The Data loading tutorial gives you a good overview how to write a custom Dataset and use the DataLoader with it.
In the default use case the Dataset would load and process a single samples in the __getitem__ method using the passed index and would initialize e.g. the data paths in its __init__ method.
Since your data already stores multiple samples, you could still use this lazy loading approach and preload the next file, if the current one doesn’t contain enough samples anymore.
The workflow would thus be:
load file0 with 50000 samples and keep it as an attribute
create batches of data from this file until it’s empty or the remaining number of samples is smaller than the batch size
load new file and repeat until all files were used.

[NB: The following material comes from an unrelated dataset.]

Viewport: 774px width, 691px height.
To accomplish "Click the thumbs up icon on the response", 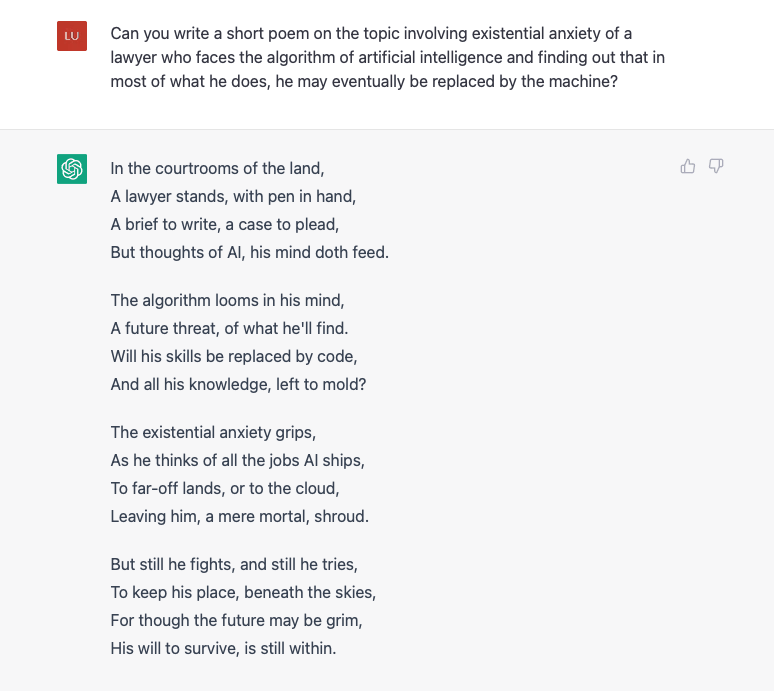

The shortcoming of this approach would be that you wouldn’t be able to easily shuffle the data.
I.e. if you are using the passed index to decide if you should load the next data file, a shuffled index could trigger a constant file swap, which would yield a very bad performance. However, once a single file is loaded, you could create a lookup table with shuffled indices to at least shuffle the samples in each file.
Thank you for your reply! I read the tutorial and I have a question.
I also have a CSV file containing, for each row, the path to the image and the related label.
In the tutorial they say
We will read the csv in __init__ but leave the reading of images to __getitem__ . This is memory efficient because all the images are not stored in the memory at once but read as required.
Do you think it’s better (in memory and performance terms) for me using the tutorial approach instead of loading the files?